Between March 2017 and March 2022, our tertiary hospital's PACS data were evaluated for conventional radiography images of the anteroposterior (AP) and lateral elbow for suspected traumatic distal humerus fractures. The data set consisted of 4931 images of patients seven years and older, after excluding paediatric images below seven years due to the absence of ossification centres. Two senior orthopaedic surgeons with 12 + years of experience reviewed and labelled the images as fractured or normal. The data set was split into training sets (79.88%) and validation tests (20.1%). Image pre-processing was performed by cropping the images to 224 × 224 pixels around the capitellum, and the deep learning algorithm architecture used was ResNet18.
The deep learning model demonstrated an accuracy of 69.14% in the validation test set, with a specificity of 95.89% and a positive predictive value (PPV) of 99.47%. However, the sensitivity was 61.49%, indicating that the model had a relatively high false negative rate. ROC analysis showed an AUC of 0.787 when deep learning AI was the reference and an AUC of 0.580 when the most senior orthopaedic surgeon was the reference. The performance of the model was compared with that of other orthopaedic surgeons of varying experience levels, showing varying levels of diagnostic precision.
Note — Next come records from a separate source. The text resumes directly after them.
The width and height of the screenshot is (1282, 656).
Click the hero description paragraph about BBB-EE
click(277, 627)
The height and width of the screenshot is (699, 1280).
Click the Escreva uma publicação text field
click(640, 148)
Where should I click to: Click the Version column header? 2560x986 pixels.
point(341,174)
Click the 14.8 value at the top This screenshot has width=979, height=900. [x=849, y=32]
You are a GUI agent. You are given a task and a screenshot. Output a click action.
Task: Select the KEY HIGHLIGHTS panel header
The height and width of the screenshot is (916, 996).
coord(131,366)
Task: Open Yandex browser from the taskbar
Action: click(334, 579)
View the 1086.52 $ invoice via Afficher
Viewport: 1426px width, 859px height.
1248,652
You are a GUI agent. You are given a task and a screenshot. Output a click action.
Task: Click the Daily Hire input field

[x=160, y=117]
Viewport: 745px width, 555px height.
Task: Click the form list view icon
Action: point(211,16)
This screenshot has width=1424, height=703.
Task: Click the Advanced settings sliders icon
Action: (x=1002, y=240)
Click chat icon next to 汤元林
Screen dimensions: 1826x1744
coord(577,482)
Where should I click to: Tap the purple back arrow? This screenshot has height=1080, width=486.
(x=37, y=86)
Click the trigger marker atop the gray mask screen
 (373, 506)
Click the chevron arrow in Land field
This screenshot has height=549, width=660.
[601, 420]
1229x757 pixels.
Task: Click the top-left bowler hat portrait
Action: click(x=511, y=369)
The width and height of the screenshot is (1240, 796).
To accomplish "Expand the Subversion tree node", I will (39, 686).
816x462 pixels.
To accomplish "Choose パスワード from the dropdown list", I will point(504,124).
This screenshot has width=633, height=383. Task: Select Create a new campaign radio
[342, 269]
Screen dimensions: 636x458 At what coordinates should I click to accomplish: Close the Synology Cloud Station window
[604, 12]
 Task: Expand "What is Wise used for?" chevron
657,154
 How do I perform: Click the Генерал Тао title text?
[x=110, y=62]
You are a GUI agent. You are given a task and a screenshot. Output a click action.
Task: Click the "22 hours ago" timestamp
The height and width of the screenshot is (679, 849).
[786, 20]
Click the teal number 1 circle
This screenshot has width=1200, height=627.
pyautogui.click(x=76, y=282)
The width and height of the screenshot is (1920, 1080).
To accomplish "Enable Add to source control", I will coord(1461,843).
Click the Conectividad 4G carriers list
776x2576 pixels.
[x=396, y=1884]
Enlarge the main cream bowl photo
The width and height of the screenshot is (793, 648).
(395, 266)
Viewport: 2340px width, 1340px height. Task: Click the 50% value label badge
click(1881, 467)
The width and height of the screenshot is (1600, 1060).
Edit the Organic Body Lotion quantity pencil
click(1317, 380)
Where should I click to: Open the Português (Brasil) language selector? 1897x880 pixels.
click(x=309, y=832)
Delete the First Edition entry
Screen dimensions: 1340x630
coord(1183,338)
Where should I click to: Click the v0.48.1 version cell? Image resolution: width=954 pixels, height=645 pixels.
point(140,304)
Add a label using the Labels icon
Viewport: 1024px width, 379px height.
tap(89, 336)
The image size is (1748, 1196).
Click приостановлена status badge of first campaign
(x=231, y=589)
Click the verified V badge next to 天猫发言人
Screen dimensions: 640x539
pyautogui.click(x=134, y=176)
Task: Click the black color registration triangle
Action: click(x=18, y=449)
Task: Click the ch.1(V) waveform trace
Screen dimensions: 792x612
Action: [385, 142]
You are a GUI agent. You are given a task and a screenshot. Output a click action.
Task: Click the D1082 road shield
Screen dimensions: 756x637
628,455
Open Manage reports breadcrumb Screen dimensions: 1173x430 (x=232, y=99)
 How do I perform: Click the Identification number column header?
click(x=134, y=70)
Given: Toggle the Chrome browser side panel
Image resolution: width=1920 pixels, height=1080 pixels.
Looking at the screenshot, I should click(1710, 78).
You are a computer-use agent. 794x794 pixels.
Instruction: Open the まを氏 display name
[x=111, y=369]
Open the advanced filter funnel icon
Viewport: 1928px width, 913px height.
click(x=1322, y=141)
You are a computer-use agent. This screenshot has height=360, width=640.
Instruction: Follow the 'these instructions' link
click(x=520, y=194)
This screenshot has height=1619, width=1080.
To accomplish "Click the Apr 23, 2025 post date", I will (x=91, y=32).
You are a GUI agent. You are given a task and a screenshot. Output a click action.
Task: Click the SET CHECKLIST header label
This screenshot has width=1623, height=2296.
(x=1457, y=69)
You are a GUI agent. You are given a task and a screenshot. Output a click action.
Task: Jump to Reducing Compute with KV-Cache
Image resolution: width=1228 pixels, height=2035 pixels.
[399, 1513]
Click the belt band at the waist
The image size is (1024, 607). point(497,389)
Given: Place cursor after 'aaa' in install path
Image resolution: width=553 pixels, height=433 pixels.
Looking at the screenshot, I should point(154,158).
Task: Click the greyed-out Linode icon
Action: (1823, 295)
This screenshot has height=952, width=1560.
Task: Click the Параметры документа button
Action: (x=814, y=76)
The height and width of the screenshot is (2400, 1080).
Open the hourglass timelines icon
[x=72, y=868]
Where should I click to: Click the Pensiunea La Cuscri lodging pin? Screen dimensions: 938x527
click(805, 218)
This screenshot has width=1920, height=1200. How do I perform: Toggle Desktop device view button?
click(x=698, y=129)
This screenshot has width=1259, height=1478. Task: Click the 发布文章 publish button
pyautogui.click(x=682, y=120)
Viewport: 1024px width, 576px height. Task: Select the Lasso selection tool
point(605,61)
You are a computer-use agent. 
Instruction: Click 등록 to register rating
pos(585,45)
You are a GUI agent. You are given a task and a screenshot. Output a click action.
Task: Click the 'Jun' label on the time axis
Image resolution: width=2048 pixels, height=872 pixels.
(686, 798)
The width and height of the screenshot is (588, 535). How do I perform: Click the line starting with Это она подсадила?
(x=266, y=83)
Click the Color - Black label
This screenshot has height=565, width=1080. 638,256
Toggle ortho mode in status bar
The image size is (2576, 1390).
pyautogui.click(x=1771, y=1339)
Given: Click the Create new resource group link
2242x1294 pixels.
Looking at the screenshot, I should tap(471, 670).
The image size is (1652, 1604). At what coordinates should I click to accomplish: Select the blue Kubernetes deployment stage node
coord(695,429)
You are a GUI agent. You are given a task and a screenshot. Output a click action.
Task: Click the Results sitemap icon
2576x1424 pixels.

The developed deep learning-based diagnostic support system shows potential for accurately diagnosing distal humerus fractures using AP and lateral elbow radiographs. The model's specificity and PPV indicate its ability to mark out occult lesions and has a high false positive rate. Further research and validation are necessary to improve the sensitivity and diagnostic accuracy of the model for practical clinical implementation.
人工智能在自动化和改进各种任务方面显示出了巨大的潜力,包括医学图像分析。肱骨远端骨折是一个临床关键问题,需要早期诊断和治疗,以避免并发症。标准的诊断方法涉及 X 射线成像,但细微的骨折可能会被遗漏,导致诊断延迟或不正确。深度学习是人工智能的一个子集,已经证明了其能够自动化医学图像分析任务,从而有可能提高骨折识别的准确性,并减少对额外且昂贵的成像方式的需求(Schwarz 等人,2023 年)。本研究旨在使用常规 X 射线图像开发一种基于深度学习的肱骨远端骨折诊断支持系统。本研究的主要目的是确定深度学习是否能够为肱骨远端骨折提供可靠的基于图像的骨折检测建议。
在 2017 年 3 月至 2022 年 3 月期间,我们对三级医院的 PACS 数据进行了评估,内容为疑似创伤性肱骨远端骨折的前后位(AP)和侧位肘部常规 X 射线图像。该数据集包含 4931 张 7 岁以上患者的图像,排除了 7 岁以下儿童的图像,因为这些儿童没有骨化中心。两位具有 12 年以上经验的资深骨科医生对这些图像进行了审查和标记,判断是否为骨折或正常。数据集被分为训练集(79.88%)和验证测试(20.1%)。通过裁剪图像来获取图像的关键区域(即肱骨小头周围的 224×224 像素)来进行图像预处理,所使用的深度学习算法架构为 ResNet18。
深度学习模型在验证测试集中的准确率为 69.14%,特异性为 95.89%,阳性预测值(PPV)为 99.47%。然而,敏感性为 61.49%,这表明模型存在相对较高的假阴性率。ROC 分析表明,当深度学习 AI 作为参考时,AUC 为 0.787,而当最资深的骨科医生作为参考时,AUC 为 0.580。该模型的性能与不同经验水平的其他骨科医生进行了比较,结果显示出不同的诊断精度。
所开发的基于深度学习的诊断支持系统具有使用 AP 和侧位肘部 X 射线准确诊断肱骨远端骨折的潜力。该模型的特异性和 PPV 表明其能够标记隐匿性病变,且具有较高的假阳性率。需要进一步的研究和验证,以提高模型的敏感性和诊断准确性,以便在实际临床中实施。